Bug#99933: [PROPOSAL]: encourage use of utf-8 in documentation and clarify encoding issues
Following proposed addition to policy clarifies encoding issues and
prepares for eventual later migration to utf-8 (see Bug#99324).
Note the use of word "should" - these are not strict requirements.
--- policy.sgml-old Fri Jun 1 11:40:16 2001
+++ policy.sgml Thu Jun 7 13:31:09 2001
@@ -1653,6 +1653,15 @@
+ <sect id="controlencoding"><heading>Encoding of control files</heading>
+ If, for whatever reason (such as upstream author's or maintainer's
+ names, foreign language package description and similar), you need to
+ use characters outside 7 bit ASCII range in control files, these
+ characters should be encoded using UTF-8 encoding.

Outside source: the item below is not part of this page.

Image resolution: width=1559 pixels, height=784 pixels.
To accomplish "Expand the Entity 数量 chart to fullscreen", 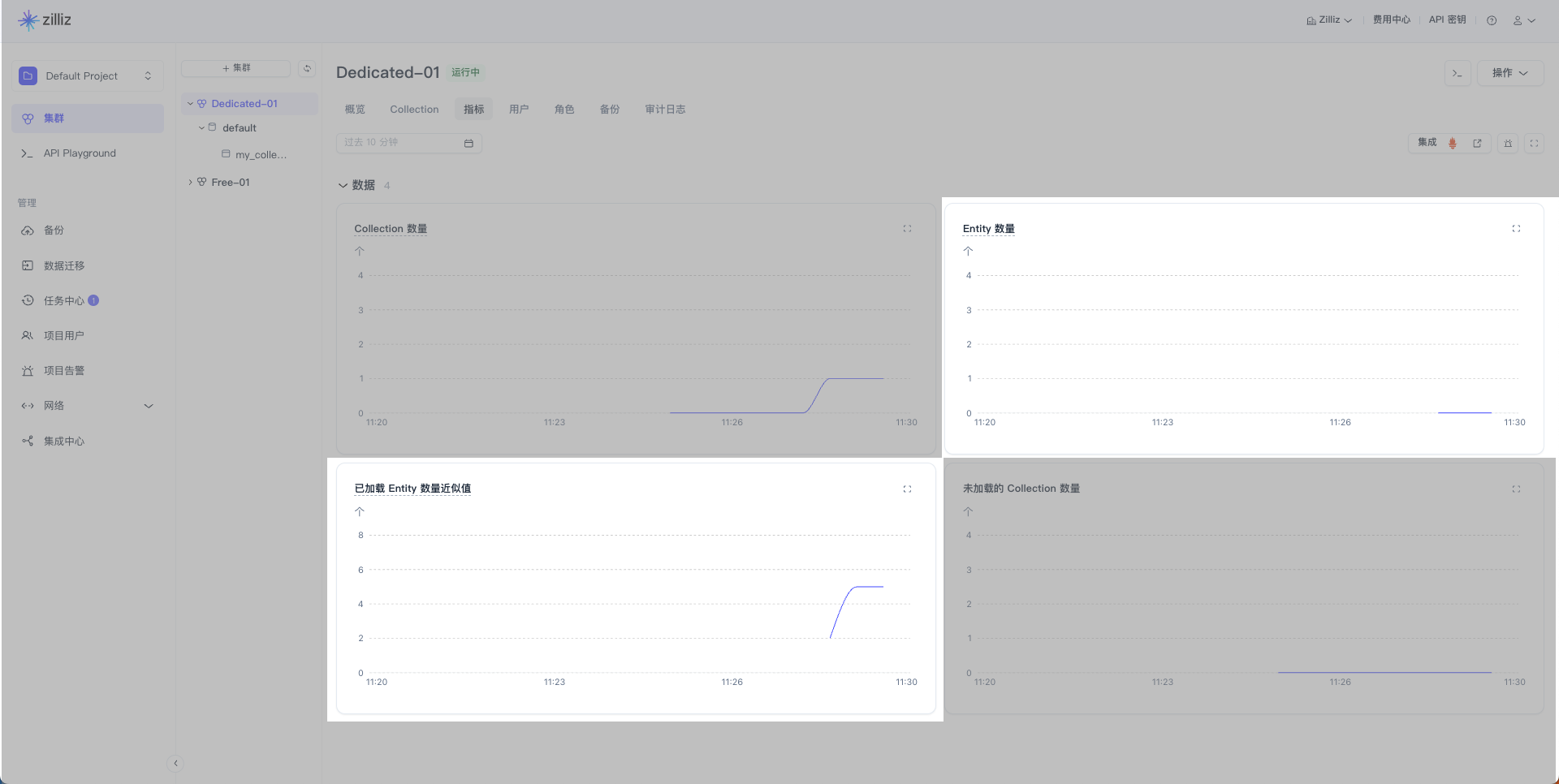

<chapt id="versions"><heading>Version numbering</heading>
@@ -2276,8 +2285,16 @@
+ <sect1><heading>Character set of <tt>debian/changelog</tt></heading>
+ Character set of <tt>debian/changelog</tt> should be either pure ASCII, or UTF-8.
and variable substitutions </heading>
@@ -7370,6 +7387,26 @@
+ Documentation of debian packages in text format, if written in
+ language requiring characters outside of 7-bit ASCII range,
+ should use either well-established encoding for the given
+ language <footnote>such as ISO-8859-2 for some central- and easter
+ europian languages, KOI8-R for Russian, etc.</footnote>, or UTF-8
+ Maintainers are being encouraged to use UTF-8, having in mind
+ the general debian migration toward unified character encoding.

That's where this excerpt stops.